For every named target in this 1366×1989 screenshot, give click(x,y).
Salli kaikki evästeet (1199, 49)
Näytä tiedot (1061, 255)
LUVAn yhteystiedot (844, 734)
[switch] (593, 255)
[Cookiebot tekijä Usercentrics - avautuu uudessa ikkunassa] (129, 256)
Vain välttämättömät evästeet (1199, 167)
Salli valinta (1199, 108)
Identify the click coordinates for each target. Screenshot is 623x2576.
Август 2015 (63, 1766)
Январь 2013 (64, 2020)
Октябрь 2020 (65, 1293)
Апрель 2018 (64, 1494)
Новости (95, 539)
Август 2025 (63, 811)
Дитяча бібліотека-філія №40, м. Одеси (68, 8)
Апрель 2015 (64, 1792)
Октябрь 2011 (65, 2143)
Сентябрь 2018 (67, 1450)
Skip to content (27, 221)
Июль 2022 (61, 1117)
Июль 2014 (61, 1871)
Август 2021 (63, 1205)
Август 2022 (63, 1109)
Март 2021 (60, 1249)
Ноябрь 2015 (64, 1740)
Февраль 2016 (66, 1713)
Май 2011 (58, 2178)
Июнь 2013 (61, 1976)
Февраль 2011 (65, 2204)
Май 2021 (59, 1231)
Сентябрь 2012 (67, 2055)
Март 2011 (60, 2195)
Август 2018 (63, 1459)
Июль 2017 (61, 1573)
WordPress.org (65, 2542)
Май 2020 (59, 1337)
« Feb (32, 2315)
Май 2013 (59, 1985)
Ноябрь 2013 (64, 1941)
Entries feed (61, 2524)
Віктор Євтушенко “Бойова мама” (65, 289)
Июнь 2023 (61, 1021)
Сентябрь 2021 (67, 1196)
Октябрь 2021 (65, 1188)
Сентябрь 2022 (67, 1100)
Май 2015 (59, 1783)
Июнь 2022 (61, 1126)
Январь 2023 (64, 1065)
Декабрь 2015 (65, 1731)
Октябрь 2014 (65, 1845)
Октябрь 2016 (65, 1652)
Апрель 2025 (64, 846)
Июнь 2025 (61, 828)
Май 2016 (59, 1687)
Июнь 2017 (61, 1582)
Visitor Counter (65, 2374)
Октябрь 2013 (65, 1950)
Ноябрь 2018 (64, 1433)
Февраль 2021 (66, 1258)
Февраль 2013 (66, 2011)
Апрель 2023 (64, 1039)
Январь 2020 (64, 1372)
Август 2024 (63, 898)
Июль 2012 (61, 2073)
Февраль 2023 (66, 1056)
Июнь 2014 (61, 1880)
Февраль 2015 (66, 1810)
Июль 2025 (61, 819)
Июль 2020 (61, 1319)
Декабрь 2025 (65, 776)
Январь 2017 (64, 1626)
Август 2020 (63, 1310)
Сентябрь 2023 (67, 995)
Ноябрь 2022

........

**WHAT TO DO:** The entire listing needs to be output again, exactly, please.

**RESULT:**
For every named target in this 1366×1989 screenshot, give click(x,y).
Salli kaikki evästeet (1199, 49)
Näytä tiedot (1061, 255)
LUVAn yhteystiedot (844, 734)
[switch] (593, 255)
[Cookiebot tekijä Usercentrics - avautuu uudessa ikkunassa] (129, 256)
Vain välttämättömät evästeet (1199, 167)
Salli valinta (1199, 108)
Identify the click coordinates for each target. Screenshot is 623x2576.
Август 2015 (63, 1766)
Январь 2013 (64, 2020)
Октябрь 2020 (65, 1293)
Апрель 2018 (64, 1494)
Новости (95, 539)
Август 2025 (63, 811)
Дитяча бібліотека-філія №40, м. Одеси (68, 8)
Апрель 2015 (64, 1792)
Октябрь 2011 (65, 2143)
Сентябрь 2018 (67, 1450)
Skip to content (27, 221)
Июль 2022 (61, 1117)
Июль 2014 (61, 1871)
Август 2021 (63, 1205)
Август 2022 (63, 1109)
Март 2021 (60, 1249)
Ноябрь 2015 (64, 1740)
Февраль 2016 (66, 1713)
Май 2011 (58, 2178)
Июнь 2013 (61, 1976)
Февраль 2011 (65, 2204)
Май 2021 (59, 1231)
Сентябрь 2012 (67, 2055)
Март 2011 (60, 2195)
Август 2018 (63, 1459)
Июль 2017 (61, 1573)
WordPress.org (65, 2542)
Май 2020 (59, 1337)
« Feb (32, 2315)
Май 2013 (59, 1985)
Ноябрь 2013 (64, 1941)
Entries feed (61, 2524)
Віктор Євтушенко “Бойова мама” (65, 289)
Июнь 2023 (61, 1021)
Сентябрь 2021 (67, 1196)
Октябрь 2021 (65, 1188)
Сентябрь 2022 (67, 1100)
Май 2015 (59, 1783)
Июнь 2022 (61, 1126)
Январь 2023 (64, 1065)
Декабрь 2015 (65, 1731)
Октябрь 2014 (65, 1845)
Октябрь 2016 (65, 1652)
Апрель 2025 (64, 846)
Июнь 2025 (61, 828)
Май 2016 (59, 1687)
Июнь 2017 (61, 1582)
Visitor Counter (65, 2374)
Октябрь 2013 (65, 1950)
Ноябрь 2018 (64, 1433)
Февраль 2021 (66, 1258)
Февраль 2013 (66, 2011)
Апрель 2023 (64, 1039)
Январь 2020 (64, 1372)
Август 2024 (63, 898)
Июль 2012 (61, 2073)
Февраль 2023 (66, 1056)
Июнь 2014 (61, 1880)
Февраль 2015 (66, 1810)
Июль 2025 (61, 819)
Июль 2020 (61, 1319)
Декабрь 2025 (65, 776)
Январь 2017 (64, 1626)
Август 2020 (63, 1310)
Сентябрь 2023 (67, 995)
Ноябрь 2022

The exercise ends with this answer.